Do protocolo vacinal ao plano de saúde, entender as necessidades dos filhotes desde cedo pode poupar dinheiro e evitar sofrimento desnecessário.
Trazer um filhote para casa é uma das experiências mais intensas e cheias de alegria que um tutor pode ter. Mas junto com a empolgação vem uma série de dúvidas que nem todo mundo sabe responder com clareza: quando começar a vacinar? O que pode dar errado nos primeiros meses? Vale a pena contratar um plano de saúde desde o início? Essas perguntas surgem não por falta de amor, mas porque ninguém chega à tutoria preparado de verdade. A boa notícia é que, com informação correta e acompanhamento veterinário desde cedo, os primeiros meses de vida do filhote podem ser saudáveis, seguros e muito mais tranquilos para toda a família.
O protocolo vacinal: por que ele é inegociável
A vacinação é o ponto de partida de qualquer cuidado com filhotes, e entender como ela funciona ajuda o tutor a não perder prazos críticos. Cães e gatos filhotes nascem com anticorpos herdados da mãe, mas essa proteção dura apenas algumas semanas. A partir daí, são as vacinas que vão proteger o animal contra doenças graves, algumas delas potencialmente fatais, como a cinomose, a parvovirose canina e a leucemia felina. O protocolo vacinal padrão começa geralmente entre 6 e 8 semanas de vida e exige doses de reforço a cada 3 ou 4 semanas, com calendário definido pelo médico-veterinário de acordo com o histórico do animal e o contexto em que ele vive.

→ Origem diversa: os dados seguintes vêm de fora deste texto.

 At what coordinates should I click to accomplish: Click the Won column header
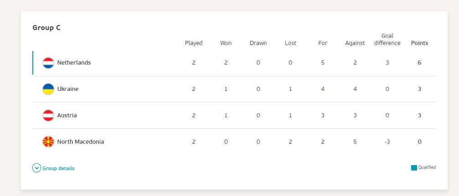coord(226,43)
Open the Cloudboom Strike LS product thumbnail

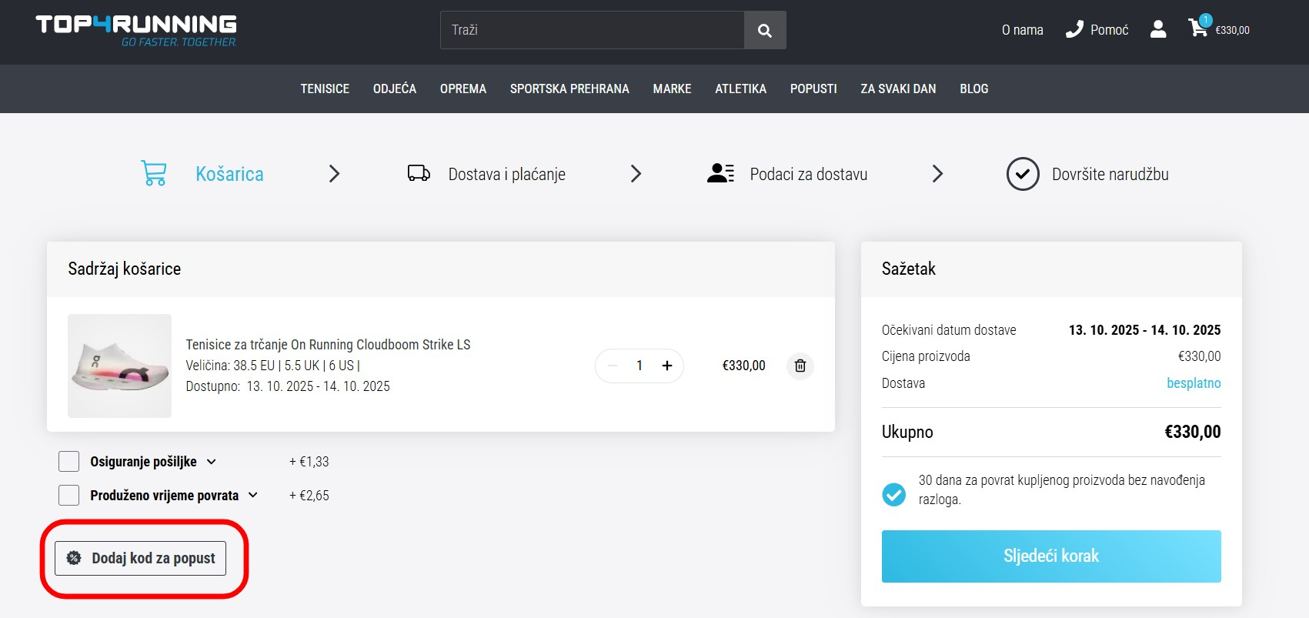(119, 366)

Além das vacinas obrigatórias, há a antirrábica, que é exigida por lei em todo o Brasil e faz parte do calendário de saúde pública. Tutores que adotam filhotes de rua ou de abrigos precisam ter atenção redobrada, pois muitas vezes o histórico vacinal é desconhecido e o veterinário pode precisar recomeçar o protocolo do zero. Não pular nenhuma dose e respeitar os intervalos recomendados é fundamental para que o sistema imunológico do animal desenvolva a proteção necessária. Vacinas aplicadas com intervalo errado podem ser simplesmente ineficazes.
Primeiros meses: o que observar e quando ir ao veterinário
Os primeiros três meses de vida são os mais críticos para a saúde do filhote. É nesse período que o animal está mais vulnerável a infecções, parasitas e problemas de desenvolvimento. Alguns sinais merecem atenção imediata: diarreia por mais de 24 horas, vômitos repetidos, ausência de apetite por um dia inteiro, secreção nos olhos ou nariz, letargia intensa ou qualquer dificuldade respiratória. Esses sintomas podem indicar desde problemas simples até doenças graves que evoluem rapidamente em filhotes.
A vermifugação também é parte essencial dessa fase. Filhotes de cães e gatos frequentemente nascem já com vermes, transmitidos pela mãe durante a gestação ou pela amamentação. O tratamento deve começar entre 2 e 3 semanas de vida e ser repetido conforme orientação do veterinário. Ignorar esse passo pode comprometer o crescimento do animal e, em casos graves, provocar problemas sérios de saúde. Um veterinário de confiança que acompanhe o filhote desde o início é o maior aliado do tutor nessa fase, e consultas de rotina frequentes não são exagero, são necessidade.
Vale a pena contratar plano de saúde para filhotes?
O primeiro ano de vida é o mais caro preventivamente. O plano de saúde pet para filhotes é vital para cobrir o protocolo vacinal completo, a microchipagem e a castração. Esses três itens sozinhos podem representar um gasto considerável se pagos individualmente, especialmente em clínicas particulares. Um plano adequado distribui esse custo ao longo do tempo e garante que o tutor não precise adiar nenhum procedimento por falta de dinheiro no momento certo. Brasil Seguros
Ao avaliar um plano de saúde pet, é importante considerar a espécie e a idade do animal, as coberturas disponíveis, os períodos de carência e a existência de restrições por condições pré-existentes. Para filhotes, planos sem carência para procedimentos preventivos são os mais indicados, pois permitem que o animal seja atendido logo após a contratação. A castração, quando realizada nos primeiros meses, além de ser mais segura e barata, contribui para o equilíbrio hormonal e a prevenção de doenças reprodutivas ao longo da vida do animal. Petz
Criar um filhote com responsabilidade é um compromisso de longo prazo, mas que começa com passos simples e bem orientados. Veterinário escolhido, vacinas em dia, vermifugação realizada e plano de saúde avaliado: esses quatro pontos formam a base de um começo de vida saudável para qualquer cão ou gato. O esforço inicial compensa em anos de companhia com qualidade de vida.